__REQUIREMENTS__.
1. In the text about a mother and her wheelchair, where did the mother get her old rubber-tired wheelchair?
2. Pick up the text about a mother and her wheelchair after its final line and keep writing in the same voice.

__EXTRACT TO READ__.

———

My mother couldn't walk for the last four years of her life.
She got around -- somehow -- in an old rubber-tired wheelchair that she got from some charitable organization.
Every time I would visit her in Sun City, Arizona, I would watch TV with her, and we would see these commercials for electric wheelchairs. Scooters they called them, I think.
I would say, "Mom, you should get one of those things. It would make your life easier. You could go out on the side walk and ride up and down the street. You could talk to your neighbors, get some sun. You could even go to church on Sunday mornings. It might take you a while but you could do it. Imagine church. You haven't been there in 2 or 3 years because you're embarrassed by your old rickety wheelchair, but one of these electric babies would have you smiling and gliding through life."
She never listened to those commercials or my spiel.
She was from the old world and figured that electric wheelchairs were just another con, the can opener the natives bought because it was shiny and had moving parts.
She spent four long years pushing those rubber wheels with her hands, and when her hands in that last year got too tired to push her, she just sat there at her window, looking down at the street and dreaming about walking.
That last comment was really sad, but his mother's resistance is admirable. That's why I feel bad as I introduce this really off-topice information: there's a nice cover of Winehouse's Rehab on youtube by a guy named Paolo Nutini. Here's the link:
http://www.youtube.com/watch?v=uV0yeeP1X2E
It's extra bluesy.

———

__GIVEN MATERIAL__.
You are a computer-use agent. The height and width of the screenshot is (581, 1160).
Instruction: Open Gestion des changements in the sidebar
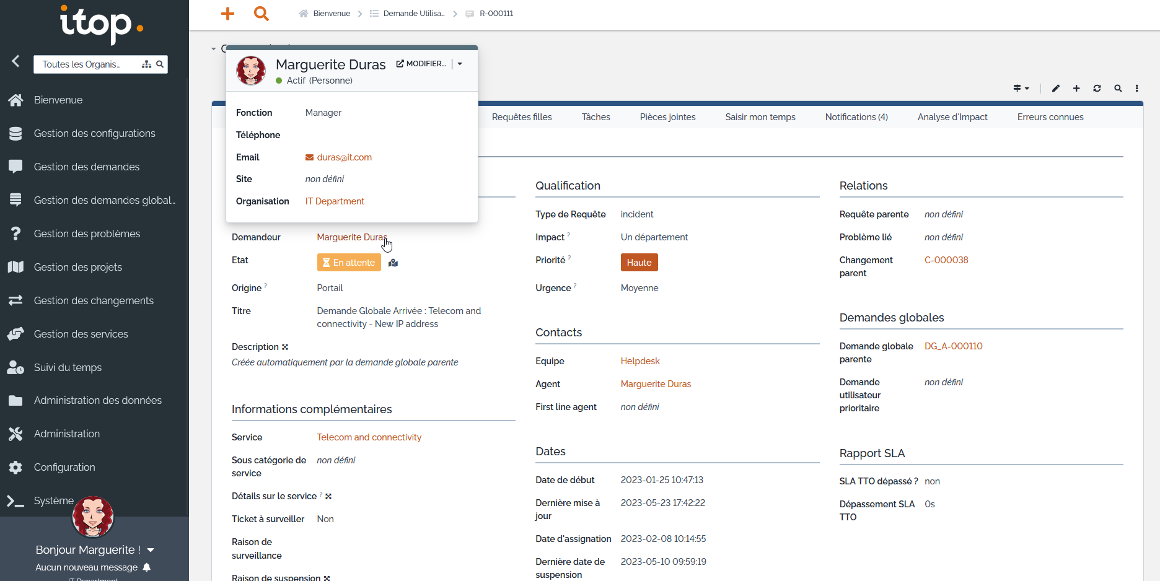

———

__ANSWERS__.
1. From some charitable organization.

2.
You seem to be stuck in a bad chair zone right now. I don't have any explanation for it, but I've noticed that sometimes, there might be a week or two where everything involving Subject X just seems to go wrong for a certain time period -- a few days, a couple of weeks. I've had them with multiple things Once with a car, I was ticketed twice, towed once, and had two separate mechanical malfunctions that cost too much $$$ -- all within a week and a half. And it's happened with other things. Alignment of the stars? The universe deciding to have some fun at your expense? No idea. The bad zone will pass. Meanwhile, enjoy the shriners.
Hahahahahahaha!
Not to the falling. Just the last line.
Chad Davisdon...at least you have a good sense of humor. I agree with "bp" about a bunch of bad stuff happening all at once and then it's over. Of course, it's still annoying as heck when you're going through it.
Deb at 32 poems
About luck and bad stuff coming to an end:
I've been playing poker for about 50 years and talking to poker players and watching them for about as long, and what I've learned is that about 30% of your life is spent in what one of the comments above calls "the bad zone."
70% of the time your hand will be good or at least playable. Your wheels will go the way you want them to. Your hair will fall the way you comb it. Your honey will be sweet and clear and smooth as lickety-splits.
The important thing is not to get bumped by the bad hands, the wheels that go wrong.